Défiance massive envers les viandes sud-américaines

La méfiance française s’étend directement aux produits visés par l’accord. 73% des répondants déclarent ne pas avoir confiance dans la viande importée d’Amérique du Sud, dont 31% n’en ont « pas du tout ». À peine 5% expriment une confiance totale envers ces produits. Cette défiance s’enracine dans des préoccupations documentées concernant les conditions de production.

77% des Français se disent préoccupés par les pratiques d’élevage brésiliennes, citant explicitement la déforestation continue dans les zones d’élevage, le recours intensif aux antibiotiques interdits en Europe, ainsi que les défaillances des contrôles sanitaires. Ces inquiétudes trouvent leur fondement dans plusieurs enquêtes d’investigation publiées récemment en France et au Brésil. L’École de guerre économique a notamment diffusé, le 17 avril 2026, une analyse qualifiant le Mercosur de « cas d’école de guerre économique délibérée », pointant la convergence stratégique entre l’État brésilien et le géant JBS, leader mondial de la viande.

EXERCICE:
Pour chacune des affirmations suivantes, indiquez par oui ou non si elle est conforme au texte ci-dessus sur la défiance envers les viandes sud-américaines, puis citez mot pour mot le passage qui permet de trancher.
1. 73% des répondants n'ont pas confiance dans la viande importée d'Amérique du Sud.
2. 31% des répondants font entièrement confiance à ces produits.
3. L'École de guerre économique a diffusé son analyse le 17 avril 2026.

[Enregistrements stockés]
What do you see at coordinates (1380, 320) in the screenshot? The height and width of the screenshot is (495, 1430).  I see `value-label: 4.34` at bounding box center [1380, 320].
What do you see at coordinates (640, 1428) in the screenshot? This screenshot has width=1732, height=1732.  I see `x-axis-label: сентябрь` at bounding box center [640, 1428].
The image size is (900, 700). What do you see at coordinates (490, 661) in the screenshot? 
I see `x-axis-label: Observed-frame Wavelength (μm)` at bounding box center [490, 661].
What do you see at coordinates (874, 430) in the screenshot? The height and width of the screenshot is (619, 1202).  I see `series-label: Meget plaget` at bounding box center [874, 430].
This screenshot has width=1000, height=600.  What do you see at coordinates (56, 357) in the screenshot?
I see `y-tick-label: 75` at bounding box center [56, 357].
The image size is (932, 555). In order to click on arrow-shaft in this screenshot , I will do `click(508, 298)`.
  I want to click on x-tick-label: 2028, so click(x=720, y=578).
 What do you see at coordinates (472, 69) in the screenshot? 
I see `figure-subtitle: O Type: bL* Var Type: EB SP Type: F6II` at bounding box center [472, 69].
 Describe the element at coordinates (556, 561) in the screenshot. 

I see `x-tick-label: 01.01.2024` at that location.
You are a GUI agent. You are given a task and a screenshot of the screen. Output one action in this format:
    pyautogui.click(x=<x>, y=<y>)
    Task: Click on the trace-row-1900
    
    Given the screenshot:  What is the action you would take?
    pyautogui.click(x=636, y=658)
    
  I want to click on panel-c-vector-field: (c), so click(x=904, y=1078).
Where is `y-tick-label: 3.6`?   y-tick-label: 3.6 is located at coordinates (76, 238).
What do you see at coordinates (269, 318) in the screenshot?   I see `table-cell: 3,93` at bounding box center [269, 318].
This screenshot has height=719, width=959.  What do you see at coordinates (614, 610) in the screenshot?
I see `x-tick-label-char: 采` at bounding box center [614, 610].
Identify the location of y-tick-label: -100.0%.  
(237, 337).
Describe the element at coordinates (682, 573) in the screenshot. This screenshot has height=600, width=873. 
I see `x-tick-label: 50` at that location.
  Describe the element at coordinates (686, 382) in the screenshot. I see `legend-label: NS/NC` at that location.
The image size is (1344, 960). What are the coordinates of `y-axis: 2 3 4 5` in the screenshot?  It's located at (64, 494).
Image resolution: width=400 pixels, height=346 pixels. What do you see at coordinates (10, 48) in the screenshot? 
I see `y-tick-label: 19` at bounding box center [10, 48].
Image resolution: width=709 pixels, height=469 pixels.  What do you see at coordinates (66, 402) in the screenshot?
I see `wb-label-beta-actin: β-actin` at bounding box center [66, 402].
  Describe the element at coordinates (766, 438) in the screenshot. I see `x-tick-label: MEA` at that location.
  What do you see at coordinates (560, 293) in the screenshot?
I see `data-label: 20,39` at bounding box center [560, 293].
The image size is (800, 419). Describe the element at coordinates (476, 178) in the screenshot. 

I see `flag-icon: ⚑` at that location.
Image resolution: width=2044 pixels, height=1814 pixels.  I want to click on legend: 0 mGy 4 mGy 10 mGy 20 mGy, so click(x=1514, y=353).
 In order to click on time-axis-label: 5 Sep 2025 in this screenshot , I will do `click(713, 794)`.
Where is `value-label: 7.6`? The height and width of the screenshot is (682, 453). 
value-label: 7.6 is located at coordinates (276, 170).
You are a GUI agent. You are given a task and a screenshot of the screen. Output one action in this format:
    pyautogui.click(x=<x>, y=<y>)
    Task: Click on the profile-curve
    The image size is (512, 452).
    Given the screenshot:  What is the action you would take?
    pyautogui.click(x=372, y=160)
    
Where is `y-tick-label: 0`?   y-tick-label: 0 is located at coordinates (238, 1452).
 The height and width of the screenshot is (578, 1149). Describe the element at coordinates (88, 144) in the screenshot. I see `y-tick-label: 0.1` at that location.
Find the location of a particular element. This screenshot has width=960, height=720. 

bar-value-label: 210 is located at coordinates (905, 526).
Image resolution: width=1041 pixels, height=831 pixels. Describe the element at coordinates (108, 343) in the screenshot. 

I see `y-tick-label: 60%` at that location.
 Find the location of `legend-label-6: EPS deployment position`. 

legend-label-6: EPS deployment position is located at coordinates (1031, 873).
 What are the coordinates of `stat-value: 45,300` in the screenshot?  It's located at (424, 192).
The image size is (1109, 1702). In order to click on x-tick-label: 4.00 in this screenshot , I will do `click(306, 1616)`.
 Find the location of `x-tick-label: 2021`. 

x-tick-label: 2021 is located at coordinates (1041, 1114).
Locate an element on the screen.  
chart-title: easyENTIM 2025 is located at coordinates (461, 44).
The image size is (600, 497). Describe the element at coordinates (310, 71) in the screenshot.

RÉSULTAT:
1. Oui : « 73% des répondants déclarent ne pas avoir confiance dans la viande importée d’Amérique du Sud »
2. Non : « À peine 5% expriment une confiance totale envers ces produits »
3. Oui : « L’École de guerre économique a notamment diffusé, le 17 avril 2026, une analyse »